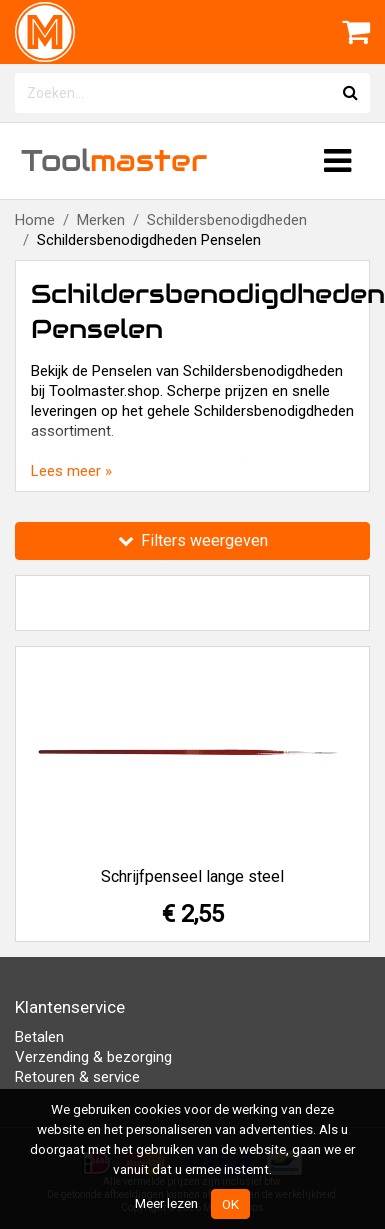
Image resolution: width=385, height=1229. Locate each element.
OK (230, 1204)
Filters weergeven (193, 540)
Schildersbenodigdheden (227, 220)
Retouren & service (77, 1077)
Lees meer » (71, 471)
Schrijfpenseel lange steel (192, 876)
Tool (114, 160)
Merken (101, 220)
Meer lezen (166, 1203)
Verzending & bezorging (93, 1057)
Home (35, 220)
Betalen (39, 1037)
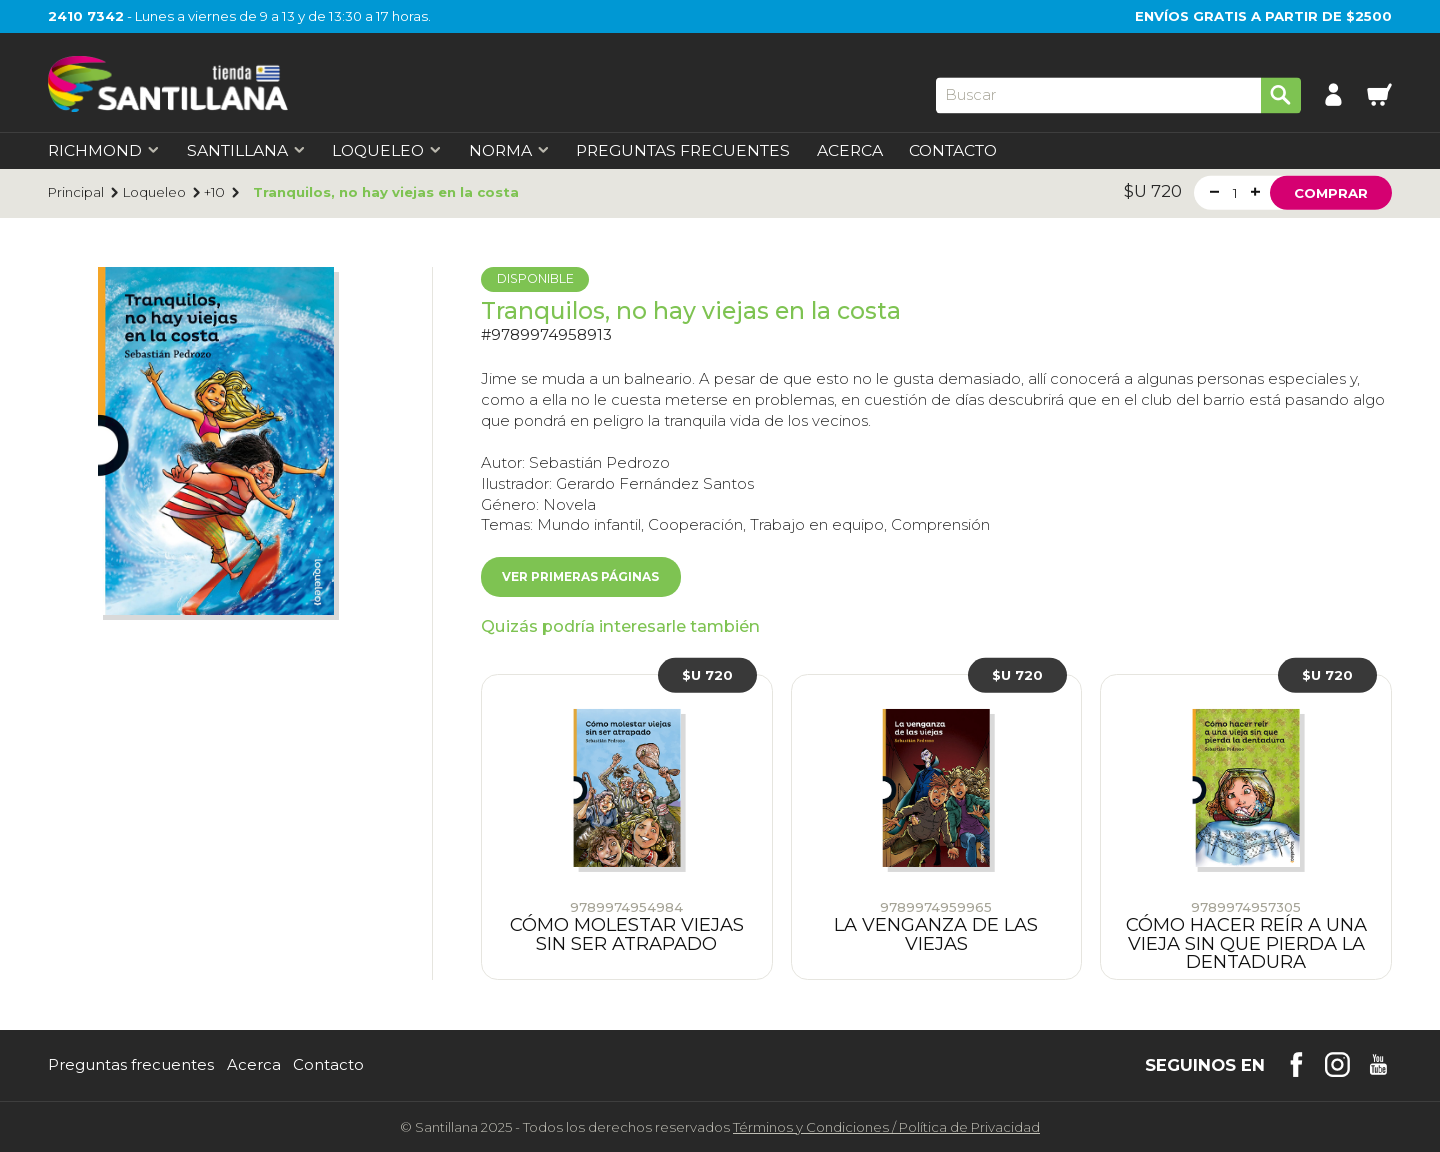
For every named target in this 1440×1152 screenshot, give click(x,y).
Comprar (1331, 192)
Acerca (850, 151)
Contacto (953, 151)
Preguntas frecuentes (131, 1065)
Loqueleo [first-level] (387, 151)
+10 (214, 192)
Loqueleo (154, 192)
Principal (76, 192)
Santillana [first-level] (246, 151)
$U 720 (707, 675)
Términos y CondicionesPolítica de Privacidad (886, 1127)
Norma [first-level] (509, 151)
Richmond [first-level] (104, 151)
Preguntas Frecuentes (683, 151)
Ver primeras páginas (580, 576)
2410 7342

* * *

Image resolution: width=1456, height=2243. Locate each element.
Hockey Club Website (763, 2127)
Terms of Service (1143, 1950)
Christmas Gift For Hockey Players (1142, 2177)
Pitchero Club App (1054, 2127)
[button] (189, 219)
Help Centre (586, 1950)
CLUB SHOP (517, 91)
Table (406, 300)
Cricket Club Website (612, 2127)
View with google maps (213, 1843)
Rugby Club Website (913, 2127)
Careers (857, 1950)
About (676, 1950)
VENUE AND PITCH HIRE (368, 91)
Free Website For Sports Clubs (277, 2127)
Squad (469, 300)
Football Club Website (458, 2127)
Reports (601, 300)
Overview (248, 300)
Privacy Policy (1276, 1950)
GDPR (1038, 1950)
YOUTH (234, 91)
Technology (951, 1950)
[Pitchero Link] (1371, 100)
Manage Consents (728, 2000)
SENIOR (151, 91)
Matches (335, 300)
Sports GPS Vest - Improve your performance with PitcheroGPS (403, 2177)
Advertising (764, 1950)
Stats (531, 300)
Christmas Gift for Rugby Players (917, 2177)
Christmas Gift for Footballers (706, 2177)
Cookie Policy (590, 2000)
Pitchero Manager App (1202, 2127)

* * *

■ **WHAT THE TASK REQUIRES**: Rewrite only the lines starting at the one containing "About (676, 1950)" and ending at the one containing "Pitchero Manager App (1202, 2127)", swapping "Website" for "Site" and leaving everything else unchanged.

■ **SOLUTION TO THIS EXERCISE**:
About (676, 1950)
VENUE AND PITCH HIRE (368, 91)
Free Site For Sports Clubs (277, 2127)
Squad (469, 300)
Football Club Site (458, 2127)
Reports (601, 300)
Overview (248, 300)
Privacy Policy (1276, 1950)
GDPR (1038, 1950)
YOUTH (234, 91)
Technology (951, 1950)
[Pitchero Link] (1371, 100)
Manage Consents (728, 2000)
SENIOR (151, 91)
Matches (335, 300)
Sports GPS Vest - Improve your performance with PitcheroGPS (403, 2177)
Advertising (764, 1950)
Stats (531, 300)
Christmas Gift for Rugby Players (917, 2177)
Christmas Gift for Footballers (706, 2177)
Cookie Policy (590, 2000)
Pitchero Manager App (1202, 2127)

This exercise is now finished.